A note on secondary K-theory II

TL;DR

This paper investigates the injectivity of the canonical map from the derived Brauer group to the secondary Grothendieck ring, using noncommutative motives to establish results for specific classes of schemes and singular surfaces.

Contribution

It proves injectivity properties of the canonical map in new cases, including regular schemes and certain singular surfaces, advancing understanding of secondary K-theory.

Findings

Injectivity for regular integral quasi-compact schemes.

Distinguishing classes on schemes with isolated singularities.

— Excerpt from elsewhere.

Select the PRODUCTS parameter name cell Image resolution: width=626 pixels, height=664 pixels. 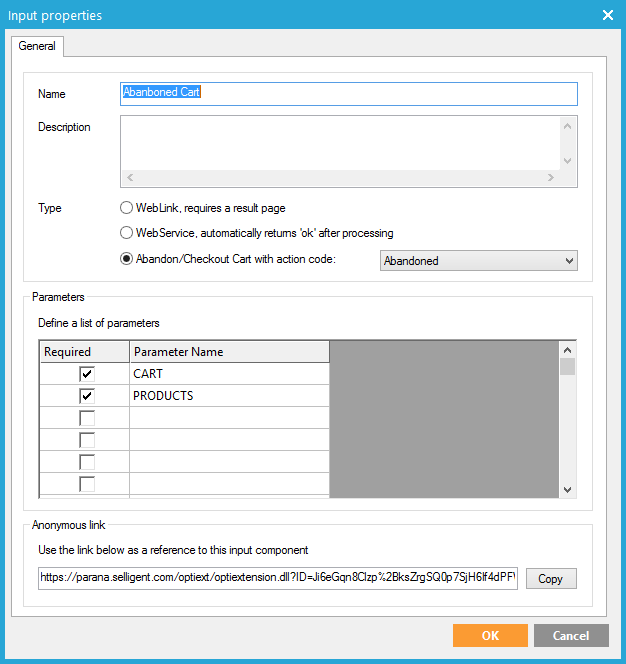229,396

Injectivity for affine cones over certain complex curves and singular surfaces.

Abstract

This note is the sequel to [A note on secondary K-theory. Algebra and Number Theory 10 (2016), no. 4, 887-906]. Making use of the recent theory of noncommutative motives, we prove that the canonical map from the derived Brauer group to the secondary Grothendieck ring has the following injectivity properties: in the case of a regular integral quasi-compact quasi-separated scheme, it is injective; in the case of an integral normal Noetherian scheme with a single isolated singularity, it distinguishes any two derived Brauer classes whose difference is of infinite order. As an application, we show that the canonical map is injective in the case of affine cones over smooth projective plane complex curves of degree greater than or equal to four as well as in the case of Mumford's (celebrated) singular surface.